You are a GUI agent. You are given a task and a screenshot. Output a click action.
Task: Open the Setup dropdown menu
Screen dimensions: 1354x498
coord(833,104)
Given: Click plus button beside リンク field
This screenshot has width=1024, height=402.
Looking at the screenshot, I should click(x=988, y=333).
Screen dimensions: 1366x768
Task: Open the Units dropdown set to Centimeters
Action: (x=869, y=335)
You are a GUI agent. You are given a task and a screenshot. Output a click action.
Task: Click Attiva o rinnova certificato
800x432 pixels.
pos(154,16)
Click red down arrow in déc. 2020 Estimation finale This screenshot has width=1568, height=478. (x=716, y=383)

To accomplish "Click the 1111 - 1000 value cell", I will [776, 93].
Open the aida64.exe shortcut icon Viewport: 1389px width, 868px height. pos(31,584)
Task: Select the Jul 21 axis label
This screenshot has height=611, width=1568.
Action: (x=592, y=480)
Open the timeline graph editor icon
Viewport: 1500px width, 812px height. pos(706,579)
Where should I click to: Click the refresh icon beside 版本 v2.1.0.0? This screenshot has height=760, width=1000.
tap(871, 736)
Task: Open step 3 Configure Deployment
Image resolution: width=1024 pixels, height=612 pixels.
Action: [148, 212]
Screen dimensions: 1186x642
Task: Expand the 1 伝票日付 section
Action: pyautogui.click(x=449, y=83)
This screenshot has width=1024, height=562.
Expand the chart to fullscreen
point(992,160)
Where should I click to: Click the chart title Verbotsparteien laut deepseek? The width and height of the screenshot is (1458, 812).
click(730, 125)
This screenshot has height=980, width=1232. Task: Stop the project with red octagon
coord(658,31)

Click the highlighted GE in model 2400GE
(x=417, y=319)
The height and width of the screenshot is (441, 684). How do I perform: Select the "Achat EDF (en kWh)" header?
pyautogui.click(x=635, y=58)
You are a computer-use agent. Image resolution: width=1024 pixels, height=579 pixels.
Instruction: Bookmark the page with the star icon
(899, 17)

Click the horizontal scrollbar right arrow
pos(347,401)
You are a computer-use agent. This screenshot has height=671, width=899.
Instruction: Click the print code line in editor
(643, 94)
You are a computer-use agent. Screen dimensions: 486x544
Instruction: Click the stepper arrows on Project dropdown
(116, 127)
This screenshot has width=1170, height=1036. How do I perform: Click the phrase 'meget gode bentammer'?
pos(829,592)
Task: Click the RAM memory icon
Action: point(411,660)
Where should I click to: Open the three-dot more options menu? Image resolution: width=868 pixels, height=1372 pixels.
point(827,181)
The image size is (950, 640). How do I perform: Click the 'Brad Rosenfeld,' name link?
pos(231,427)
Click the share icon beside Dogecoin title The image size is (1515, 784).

EXERCISE REQUIREMENTS
For each line above that includes "computer", make a copy.

SOLUTION
You are a computer-use agent. Image resolution: width=1024 pixels, height=579 pixels.
You are a computer-use agent. This screenshot has height=671, width=899.
You are a computer-use agent. Screen dimensions: 486x544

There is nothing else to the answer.